Comix Internacional

Comix Internacional no es solo una cabecera histórica en el panorama del noveno arte en España; es el testamento impreso de una época dorada donde el cómic dejó de ser considerado un producto infantil para reclamar su lugar como cultura adulta, vanguardista y técnicamente impecable. Publicada por Toutain Editor a partir de 1980, esta revista se convirtió en el buque insignia de Josep Toutain, un visionario que entendió antes que nadie la necesidad de globalizar el talento de los dibujantes españoles y, a su vez, traer a la península lo mejor de la producción extranjera.

La propuesta editorial de *Comix Internacional* se alejaba del tono puramente terrorífico de *Dossier Negro* o del espíritu contracultural de *El Víbora*. Su enfoque era la excelencia gráfica y la diversidad temática. Desde su primer número, la revista se presentó con una factura técnica superior: papel de alta calidad, una reproducción de color envidiable para la época y una maquetación que trataba cada plancha como una obra de arte. El objetivo era claro: elevar el cómic a la categoría de "Arte con mayúsculas".

El contenido de la revista se estructuraba como un escaparate de estilos. En sus páginas convivían maestros del realismo, genios de la ciencia ficción y renovadores de la narrativa visual. Uno de los pilares fundamentales de la publicación fue la presencia masiva de autores que habían triunfado en el mercado estadounidense a través de la agencia Selecciones Ilustradas, pero que en España aún no gozaban del prestigio editorial que merecían. Nombres como Bernet, Font, Auraleón o Carlos Giménez encontraron en *Comix Internacional* el lienzo perfecto para desarrollar historias más personales y ambiciosas.

Especial mención merece la aportación de Richard Corben. La revista fue el principal vehículo de difusión en España para el genio de Misuri. Obras como *Den* o sus adaptaciones de relatos clásicos de terror y fantasía se convirtieron en el reclamo visual más potente de la publicación, gracias a su uso revolucionario del color y sus volúmenes casi escultóricos. Junto a él, figuras internacionales de la talla de Bernie Wrightson, Will Eisner o Wallace Wood aportaron un barniz de prestigio que situaba a la revista al mismo nivel que las grandes publicaciones europeas como *Métal Hurlant* o *L'Écho des savanes*.

Narrativamente, *Comix Internacional* no se casaba con un solo género. Si bien la fantasía heroica y la ciencia ficción distópica tenían un peso específico importante, la revista también dejó espacio para el cómic social y de denuncia. Fue aquí donde Carlos Giménez continuó expandiendo su crónica emocional de la posguerra española, demostrando que el medio podía ser tan profundo y desgarrador como la mejor literatura. Asimismo, la llegada de autores argentinos como Horacio Altuna o Juan Giménez aportó una sofisticación técnica y narrativa que redefinió el estándar de la historieta de aventuras.

La revista también funcionaba como un órgano de información para el aficionado. Sus secciones de noticias, críticas y entrevistas permitían al lector entender el contexto de la industria global, convirtiéndose en una herramienta pedagógica esencial para una generación de lectores que empezaba a coleccionar cómics con conciencia crítica. No se limitaba a ofrecer evasión; ofrecía una visión panorámica de hacia dónde se dirigía el medio.

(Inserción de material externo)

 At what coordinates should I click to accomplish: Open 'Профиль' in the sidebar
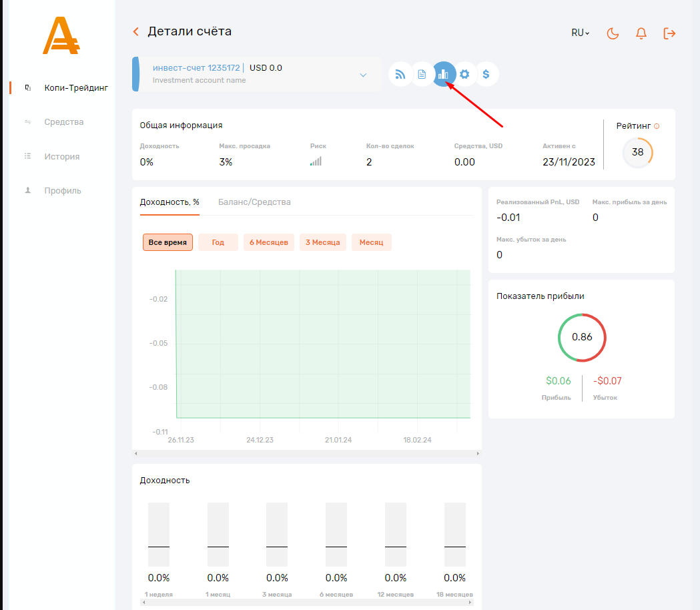click(63, 190)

A lo largo de sus setenta números en su primera etapa, *Comix Internacional* mantuvo un equilibrio difícil de repetir: fue comercialmente exitosa sin sacrificar la calidad artística. Fue el puente necesario entre la tradición del tebeo clásico y la modernidad del "boom" del cómic adulto en España. Leer hoy sus ejemplares es realizar un viaje por la evolución de la técnica aerográfica, el perfeccionamiento del claroscuro y la maduración de unos guiones que empezaban a explorar la psicología de los personajes por encima de la simple acción.

En resumen, *Comix Internacional* es la crónica de una ambición: la de Josep Toutain por demostrar que el cómic no tenía fronteras ni límites creativos. Es una pieza indispensable para comprender cómo el dibujo español conquistó el mundo y cómo los grandes maestros internacionales influyeron en nuestra propia forma de narrar. Una revista que, décadas después, sigue siendo un referente de calidad y un catálogo inagotable de talento visual.